Questa birra è Heavy Metal, Zipa è la forma contratta di Zombie Ipa e l’etichetta è un colpo al cuore per noi immarcescibili metallari: lo Zombie in questione ricorda molto Eddie, la mascotte storica degli Iron Maiden, con il cranio formato da un cespuglio di luppolo stilizzato ed una t-shirt con la scritta “Hop The Irons”. Geniale!

Bellissimo il colore, ambrato, vivo.
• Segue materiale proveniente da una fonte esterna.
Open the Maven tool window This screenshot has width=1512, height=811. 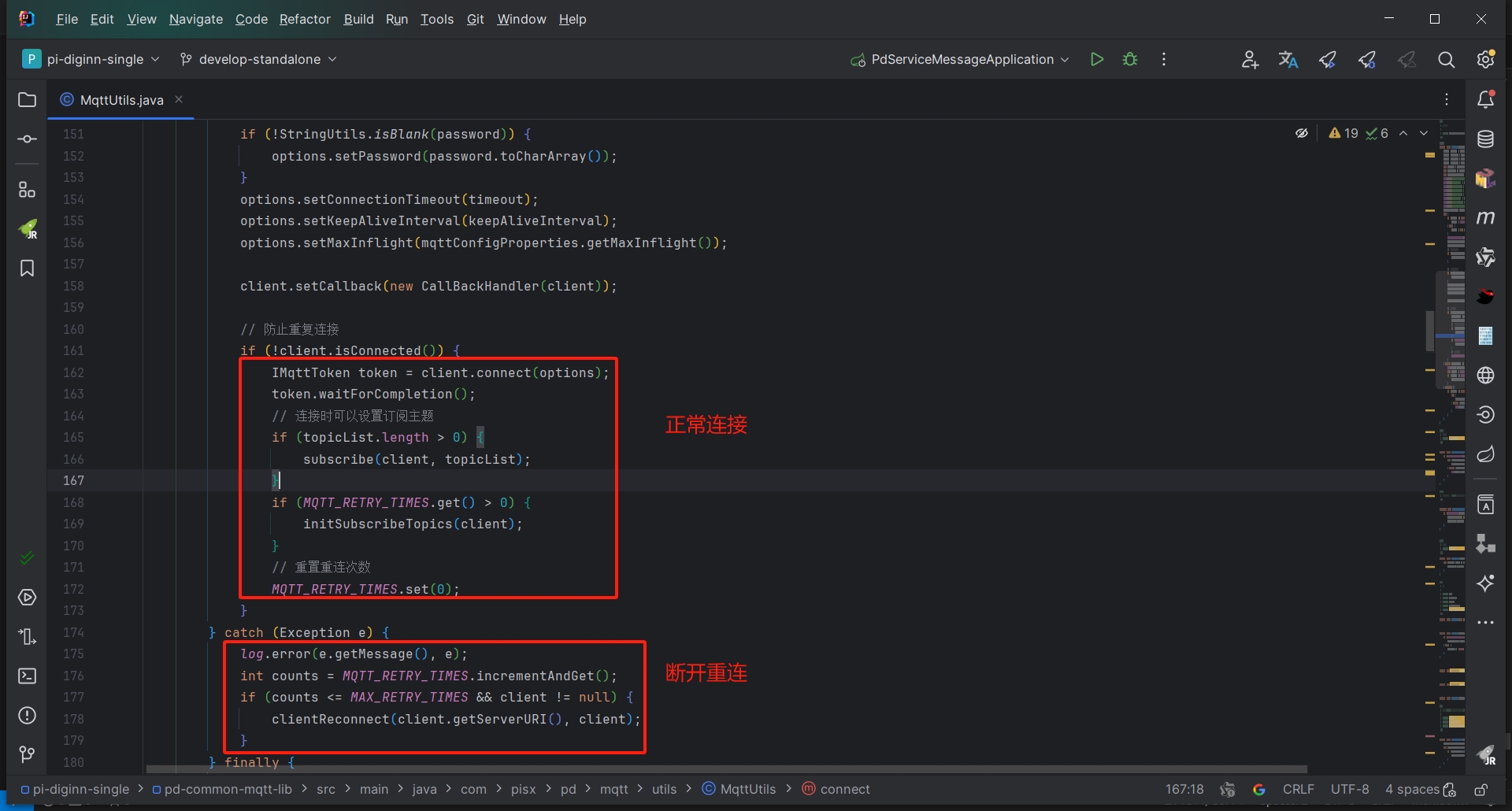(1485, 218)
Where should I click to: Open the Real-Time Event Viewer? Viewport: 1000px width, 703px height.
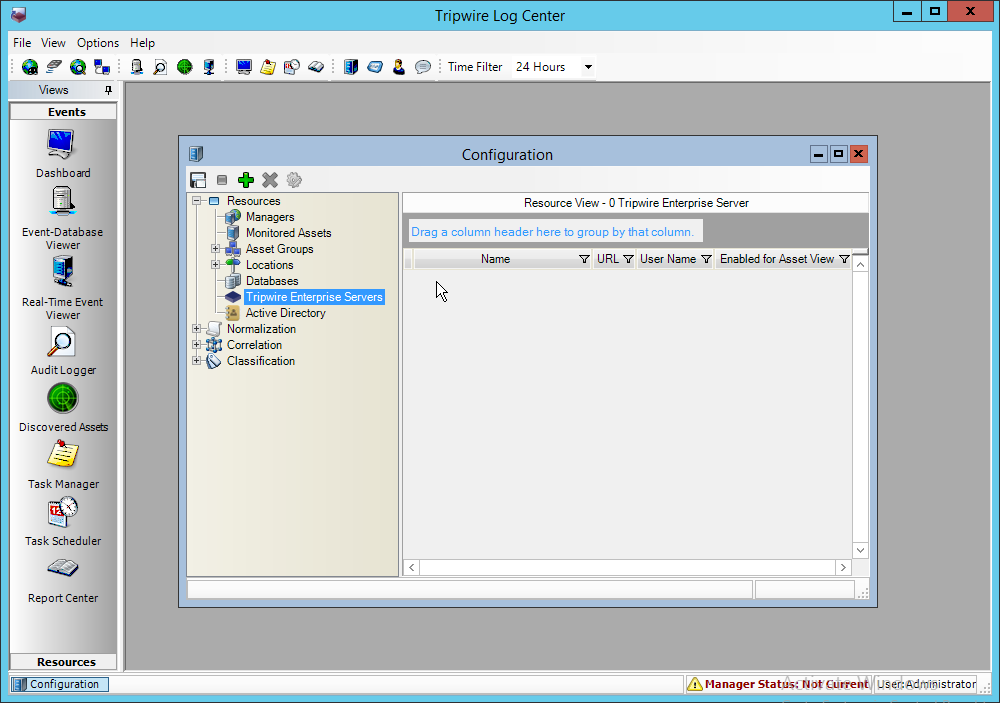[62, 273]
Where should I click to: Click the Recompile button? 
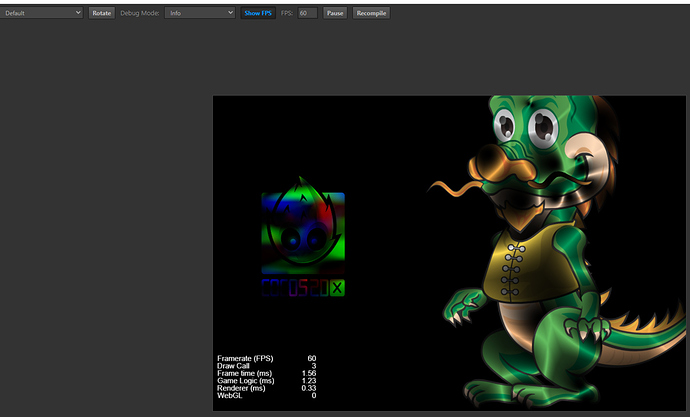[x=371, y=13]
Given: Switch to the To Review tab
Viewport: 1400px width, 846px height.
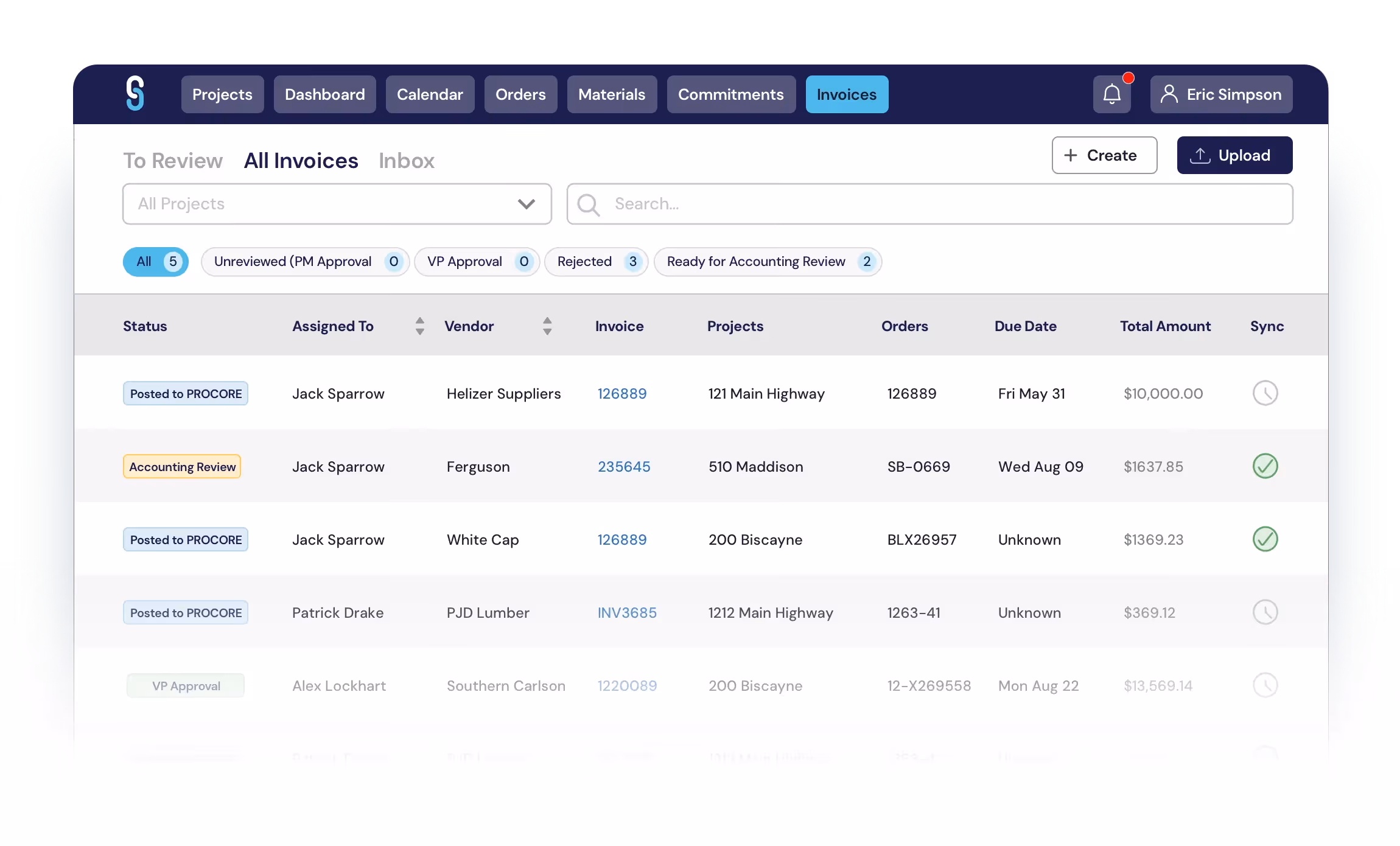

Naso complesso ma vivido, nette le note agrumate e di frutta tropicale, in bocca è una meraviglia, rotonda e cremosa, il malto domina, il finale amarognolo e lungo. Decisa, equilibrata ed elegante, proprio come un assolo di Adrian Smith. Una birra che può conquistare chiunque, anche i non amanti delle artigianali.

Tsunami experience

Per questa visita mi fermo qui, mi tengo stretta la curiosità di assaggiare le altre birre di Tsunami quando finirà la pandemia e potrò godermi anche le specialità gastronomiche di Cerevisia Vetus, oggi ahimè aperto solo per l’asporto.

Ma le birre a casa si possono continuare a bere, quindi cercate sti baldi giovani sui social e regalatevi una Tsunami Experience, la primavera incombe e il frigo va riempito!

Grazie a Marco, Paolo, Diego e Domenico, il mio cicerone di oggi, consiglio di bere le birre Tsunami con Wrathchild degli Iron Maiden in sottofondo, questa volta non poteva essere altrimenti!